Ask a Pastor Column
Presenting biblical answers to tough questions
November 16, 2023
Q: It seems that the Bible is written in general terms that allow for interpretation by different churches, i.e., the LBGTQ movement. Is this correct?
A: People have always been able to twist statements to their own purposes, no matter how clear or specific they may be. The 17th century statesman Richelieu supposedly said:“If you give me six lines written by the hand of an honest man, I will find something in them to hang him with!” The task of every sincere Bible student is to take all Bible interpretations (including my own) back to the Bible itself to see what it actually says.
Strange as it may seem, the Bible itself teaches us how it should be interpreted.

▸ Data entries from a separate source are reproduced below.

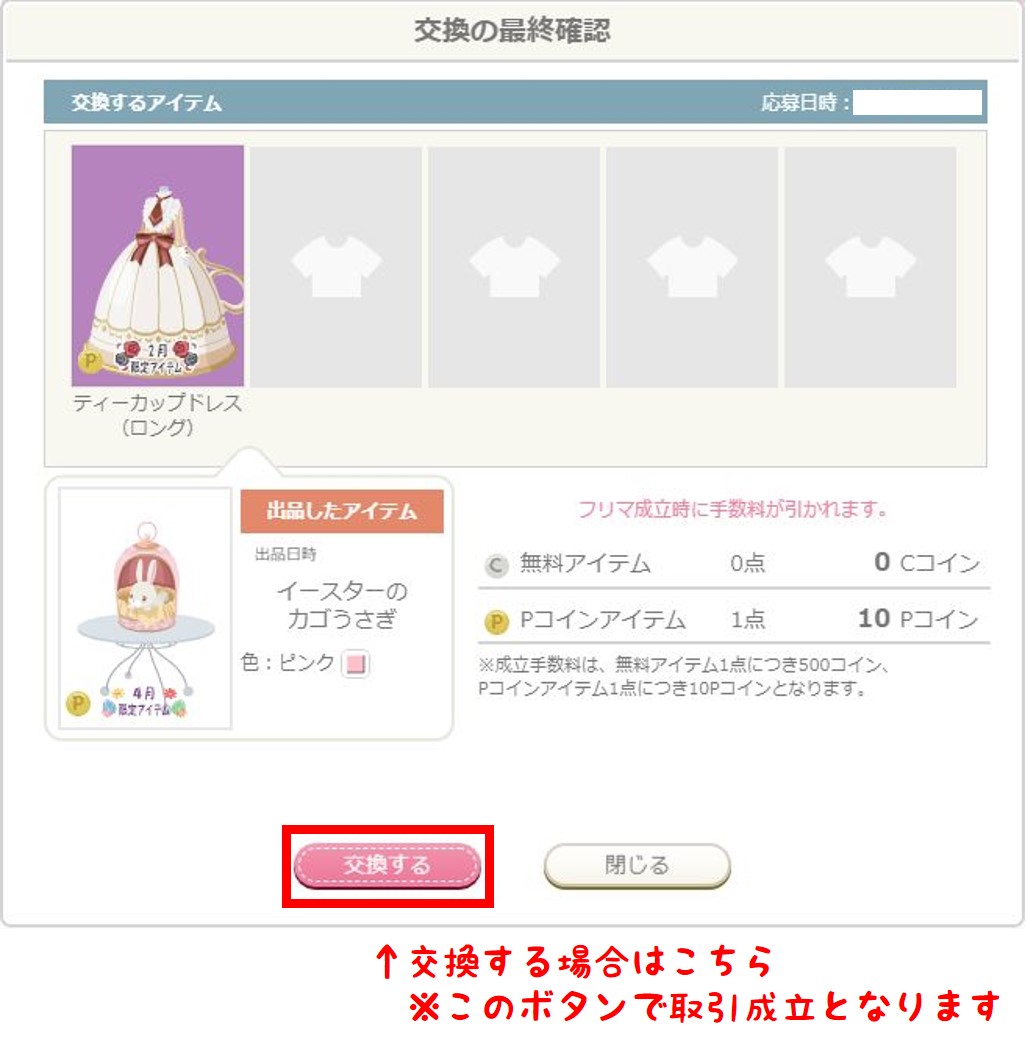This screenshot has height=1049, width=1028.
Task: Click the P coin badge on dress thumbnail
Action: click(x=90, y=363)
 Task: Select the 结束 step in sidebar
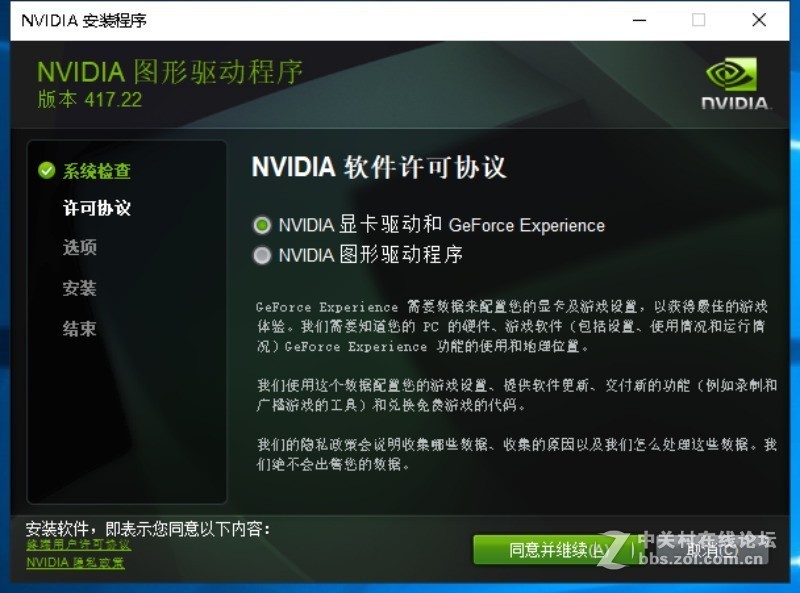(78, 327)
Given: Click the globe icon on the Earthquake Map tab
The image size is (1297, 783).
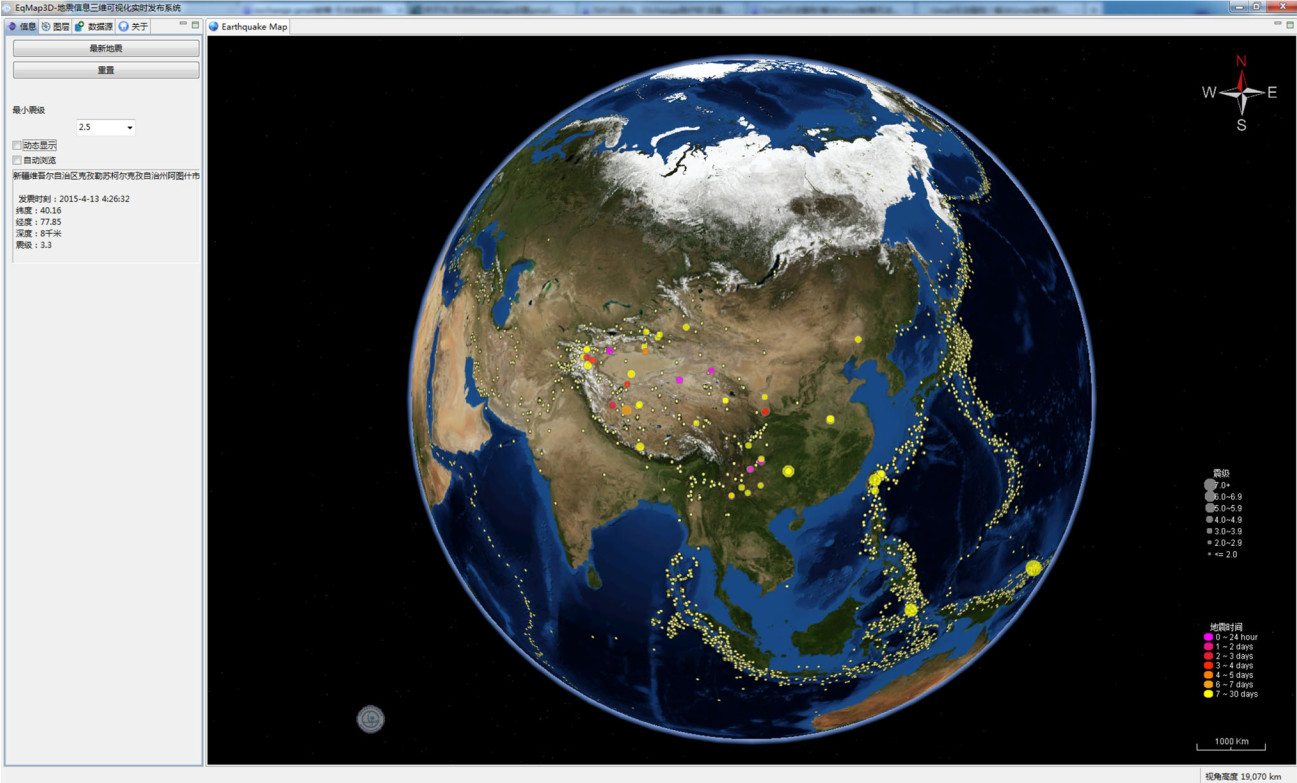Looking at the screenshot, I should [212, 27].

Because the Bible consists of dozens of distinct works written over a period of 2,000 years, later authors frequently interpret and comment on passages previously written (as one random example, see how Hebrews 2:6-9 interprets Psalm 8:4-6). Examining the approach of Jesus and the Apostles in particular grants us many Spirit-filled, authoritative examples of Bible interpretation (Luke 24:25-27).

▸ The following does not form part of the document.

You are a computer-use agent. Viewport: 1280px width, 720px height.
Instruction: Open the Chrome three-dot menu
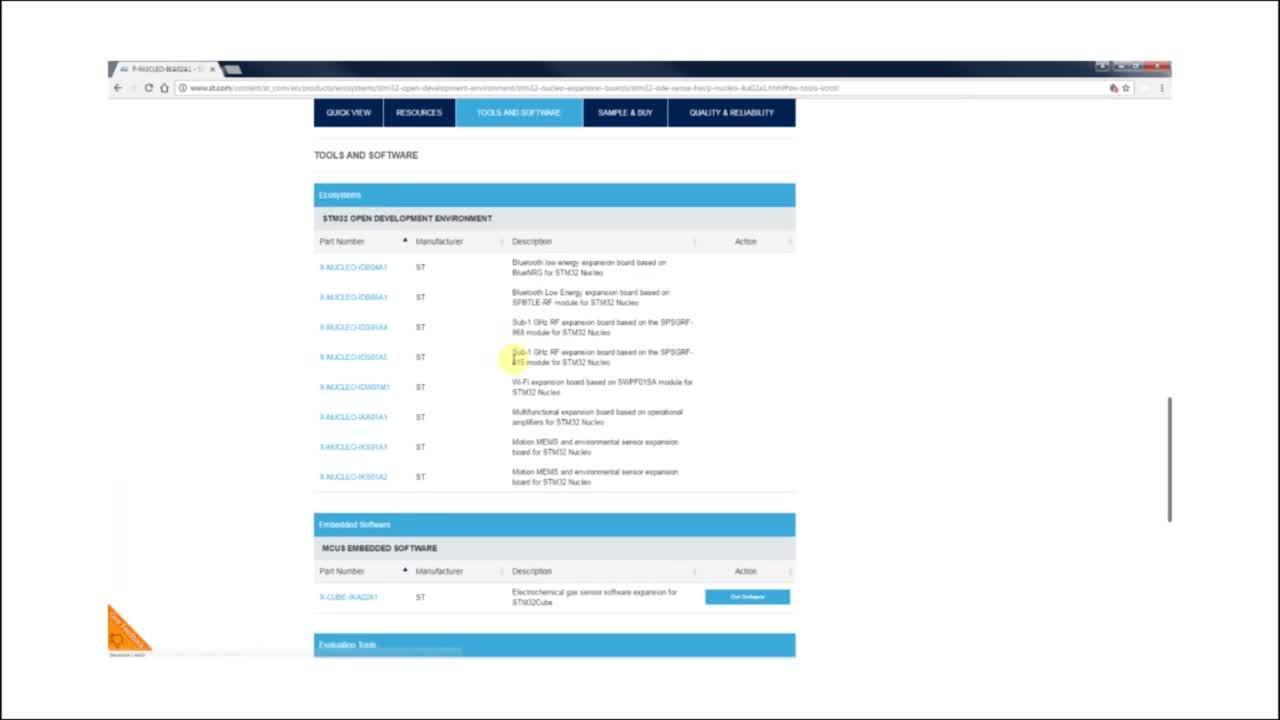(1161, 88)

From these inspired examples we can draw several conclusions. First and foremost, we see a baseline of straightforward interpretation, Bible stories are treated and accepted as authentic historical accounts, interwoven with Jesus’ history and our own (Matthew 19:3-6; Luke 3:23-38; John 3:14-15; Romans 5:12-14; 2 Peter 3:3-7; etc.). Teaching passages are interpreted by the original context, author’s intention and the basic meaning of the words used, even down to the smallest details (Romans 4:6-8; Galatians 3:16; etc.). Word-twisting and reading into the text is frowned upon (II Peter 3:15-16). While the Apostles did occasionally draw profound connections and deep truths from texts which aren’t immediately apparent (e.g., Romans 10:5-8; Galatians 4:21-26), they never contradict the basic meaning of the text nor deny the historicity of Biblical accounts. We are also taught that we cannot “cherry-pick,” proclaiming twisted truths from certain passages while ignoring others (Acts 20:26-27; James 2:10). When we apply these standards to the example you gave, we find that the Bible’s answer on the morality of homosexuality is objective, consistent and crystal-clear (Leviticus 20:13; Romans 1:25; I Corinthians 6:9; etc.).

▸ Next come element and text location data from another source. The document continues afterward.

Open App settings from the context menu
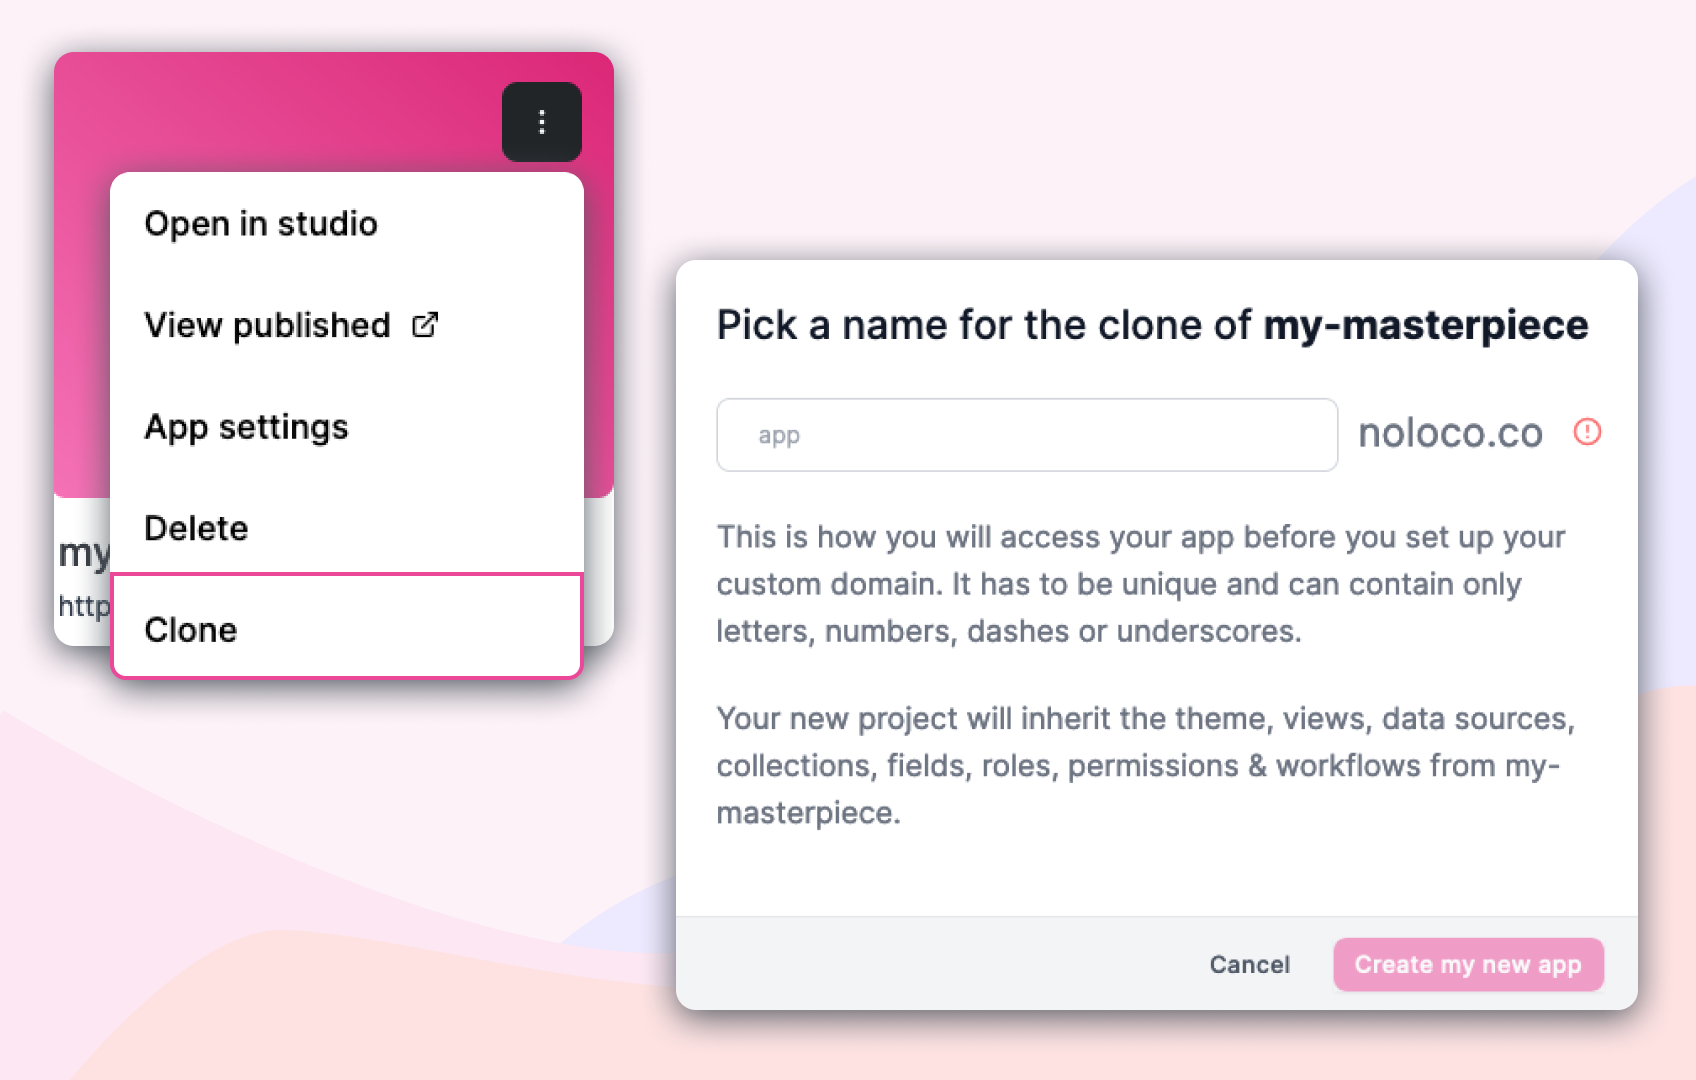1696x1080 pixels. click(246, 427)
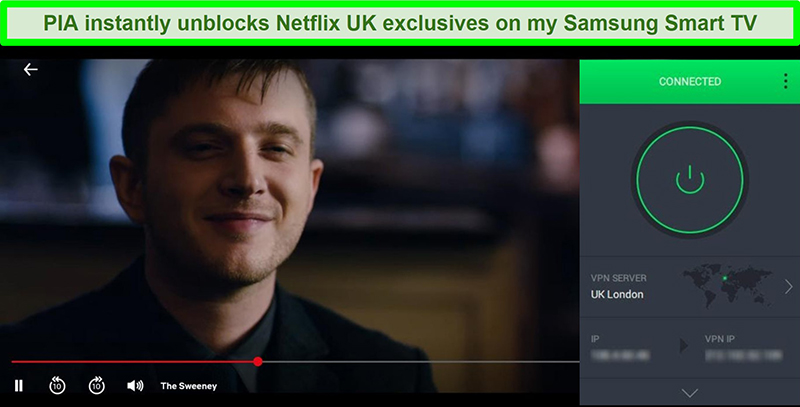This screenshot has height=407, width=800.
Task: Pause the playing video
Action: [x=19, y=386]
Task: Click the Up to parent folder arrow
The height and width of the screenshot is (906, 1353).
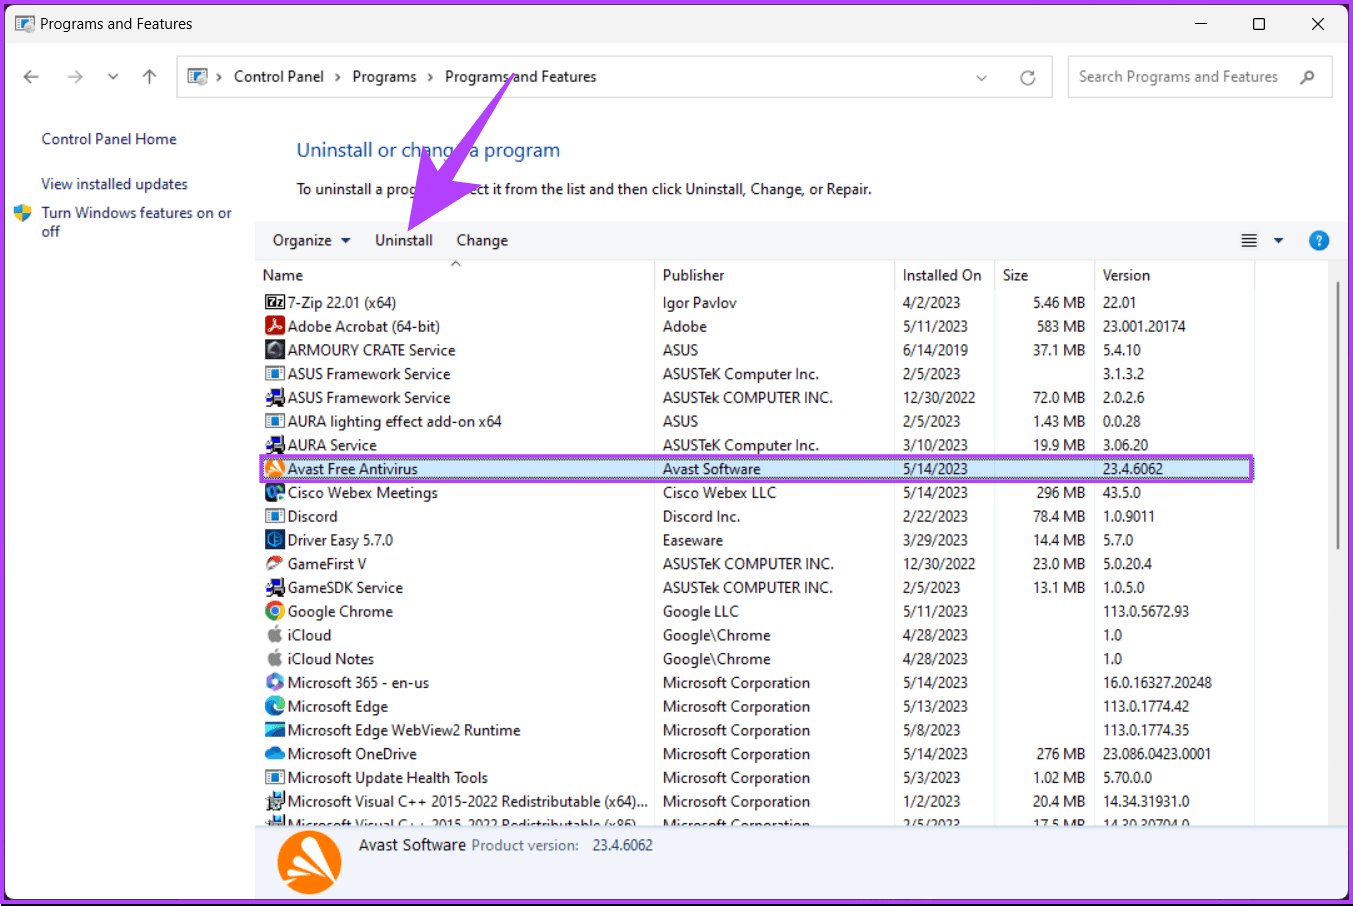Action: [149, 77]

If we acknowledge that the Bible is the authoritative Word of God, then we can accept the proper system of interpretation; ready-made within its own pages! While it does not answer every question or contention within the body of Christ (which is part of the reason for diverse denominations), it is more than enough for all sincere Christians to agree on the basic essentials of salvation, doctrine, and ethics.